General Barnabe stood unprotected in the middle of the rock-strewn desert. The colonel had served as Barnabe's adjutant since he'd assumed command of the 1st Armored Division, but they'd been friends much longer.
"Well, he's still alive," the colonel said, to reassure himself, mostly. He examined the thing standing in front of his friend. Barnabe was no small man, but the creature towered over him. Frank had studied surveillance photos of the aliens, but it was strange to see one in person.
"It's in its defensive posture," said the colonel.
The sergeant asked, "Is that bad, sir?"
"Not necessarily," answered Frank. "They always approach any danger or uncertainty by backing into it like that."
Frank could see the hard layer of chitin covering the alien's back. He wasn't sure if 'back' was the right term for it, since the aliens nearly always walked in that direction. It had an odd, flattened 'face' on that side of its head — two slit-eyes and a sound hole from which it emitted noises the Army linguists were unable to decipher.
One of the snipers adjusted his scope without taking his eye off it.
The general offered to shake the alien's hand as a show of peace. It seemed uncertain about what to do, since it had no arms on that side of its body. Its sound hole moved to say something the general would not be able to understand. Left hanging, Barnabe lowered his hand and simply nodded once. The alien returned that gesture.
* * *
"I don't know," said the general after he'd returned. "I wish we could understand the damn thing. It sounded angry, I think. I can't tell if it was saying, 'We come in peace' or threatening to cut off my balls and have them for breakfast."
"So, what do we do, General?" Frank asked.
"We wait, I guess. For a little while." Barnabe lowered his head and continued, "Eventually, we'll have no choice."
"No, sir. I guess not. But we're ready for a fight if it comes to that."
The two men surveyed the forces arrayed behind them. An entire division of elite fighters, rows of tanks and armored vehicles, rocket launchers, and cannon. And in the very back, the doomsday squad stood ready with even more destructive weapons.
"I hope it's enough," said Barnabe as they turned back toward the aliens. Four enormous spaceships hovered silently against the horizon.
They waited throughout the day for some sign, some reason not to wage war on the first extraterrestrials humanity had ever encountered. Just as the sun began to set, the sergeant shouted, "Sir! You need to see this!"

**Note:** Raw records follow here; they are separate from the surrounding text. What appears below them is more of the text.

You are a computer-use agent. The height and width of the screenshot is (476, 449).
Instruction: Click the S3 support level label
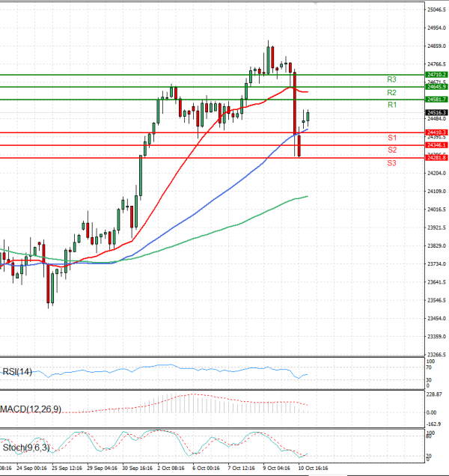(x=391, y=162)
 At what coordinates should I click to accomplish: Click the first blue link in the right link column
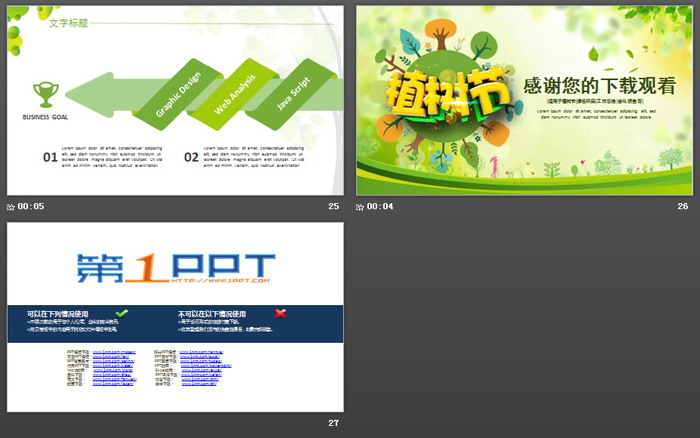click(x=202, y=352)
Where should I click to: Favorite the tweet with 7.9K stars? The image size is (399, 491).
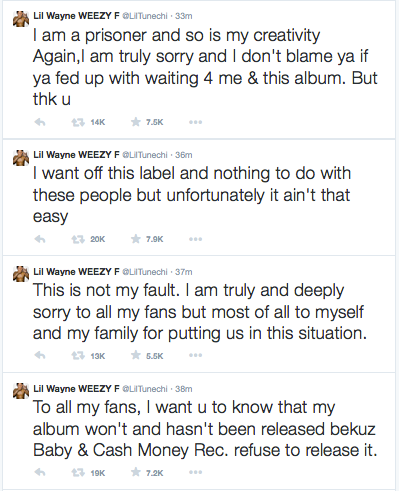(136, 239)
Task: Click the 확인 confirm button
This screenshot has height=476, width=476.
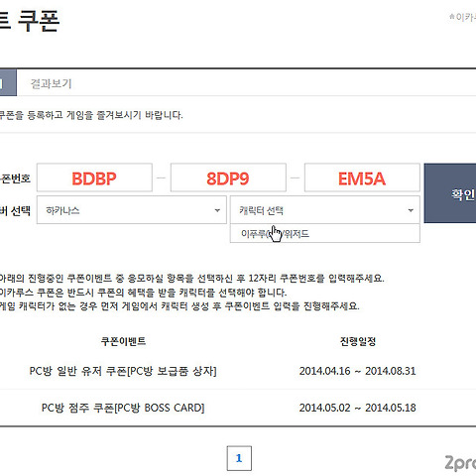Action: pos(450,193)
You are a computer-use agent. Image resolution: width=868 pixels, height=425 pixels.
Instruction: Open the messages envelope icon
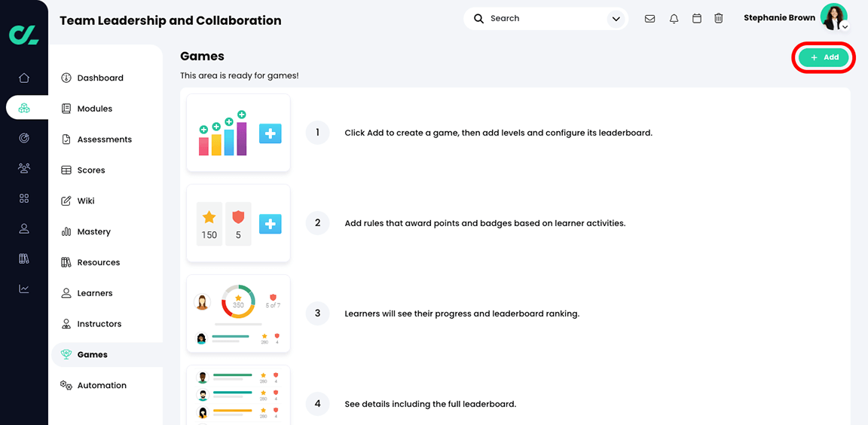coord(649,19)
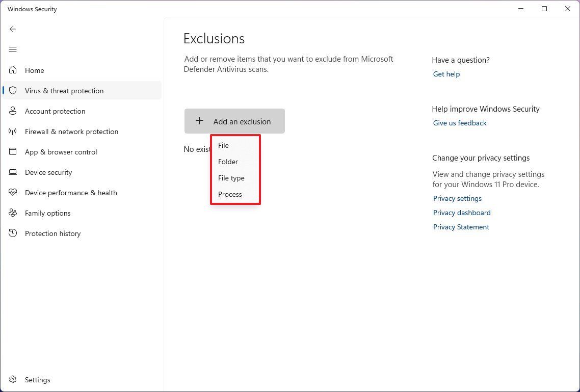This screenshot has height=392, width=580.
Task: Select the Account protection shield icon
Action: click(13, 111)

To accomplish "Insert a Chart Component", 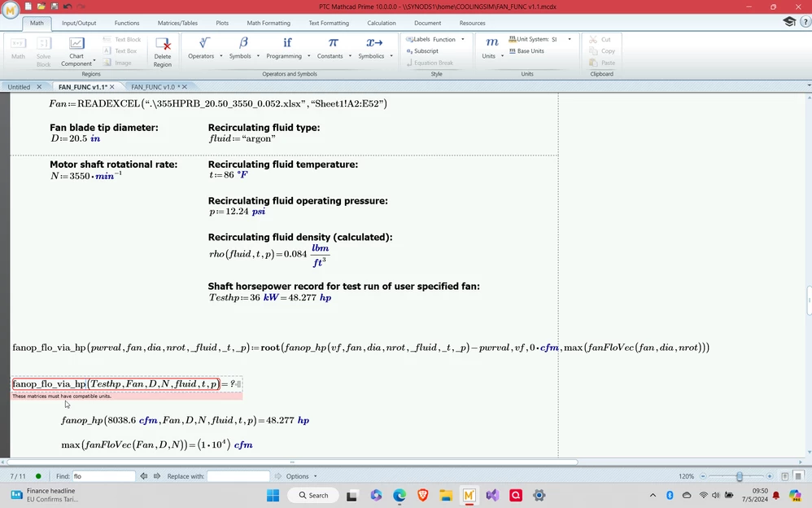I will 76,50.
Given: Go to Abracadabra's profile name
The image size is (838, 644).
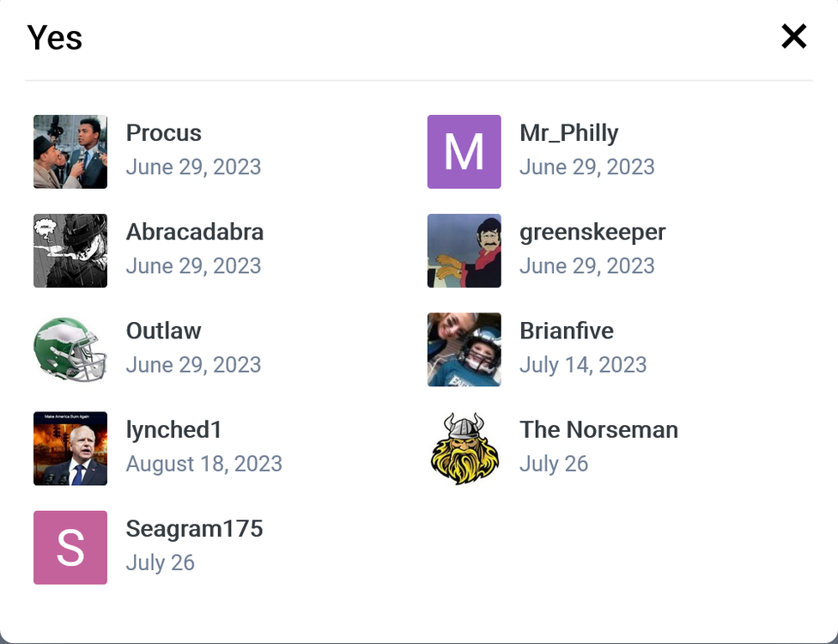Looking at the screenshot, I should click(195, 232).
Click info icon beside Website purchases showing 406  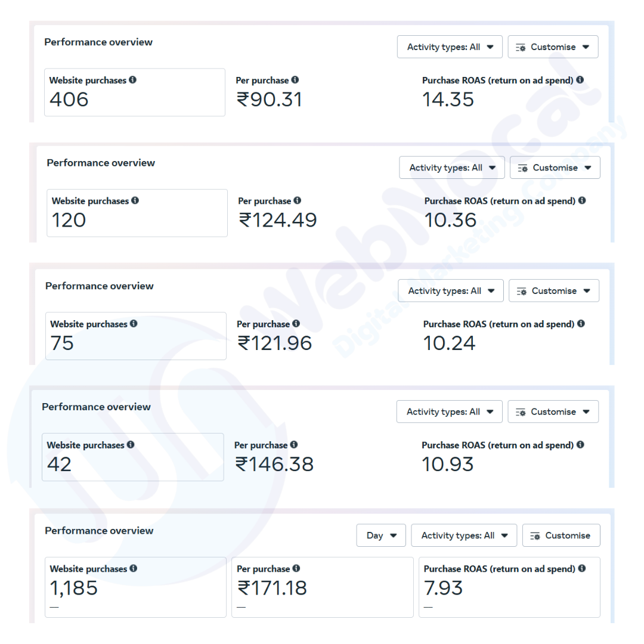coord(132,80)
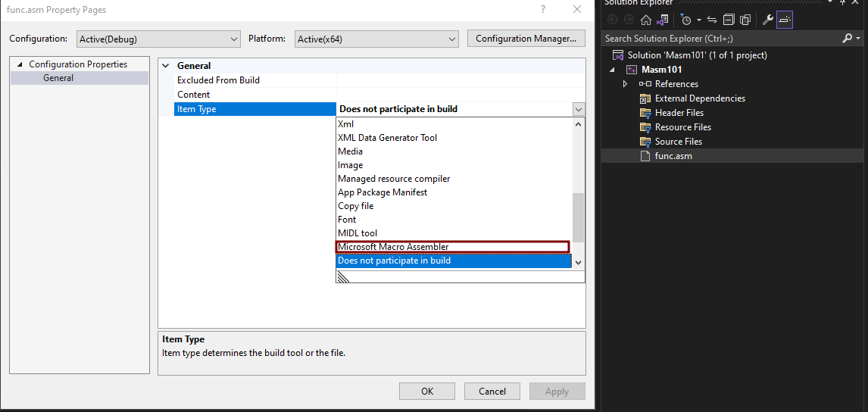The height and width of the screenshot is (412, 868).
Task: Click Sync with Active Document arrows
Action: point(712,20)
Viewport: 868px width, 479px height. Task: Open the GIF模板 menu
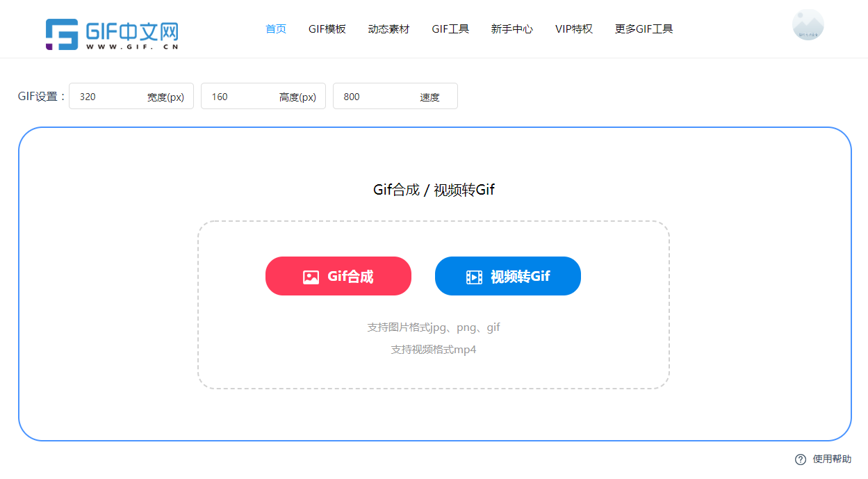327,29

A single figure sprinted toward them, taking impossibly long strides across the sun-warmed sand. The snipers aimed their rifles at the alien, trigger fingers twitching as they waited for an order.
"I can't be sure it's the same alien," said Frank.
The creature charged at them, 'back' first. When it approached the halfway point, the colonel yelled, "It's going to attack!"
A shot rang out from one of the sniper rifles, followed immediately by a shouted order from Barnabe. "Hold your fire! Hold your fire, damnit!"
The alien stopped and fell to its knees for a moment, but then slowly stood again. When it turned around and faced them for the first time, the soldiers were astonished — not because it was strange or ugly, but because it was not. From the front, the alien was eerily human. And in his arms, he carried something.
"What's he holding?" asked the colonel. "Is that a weapon?"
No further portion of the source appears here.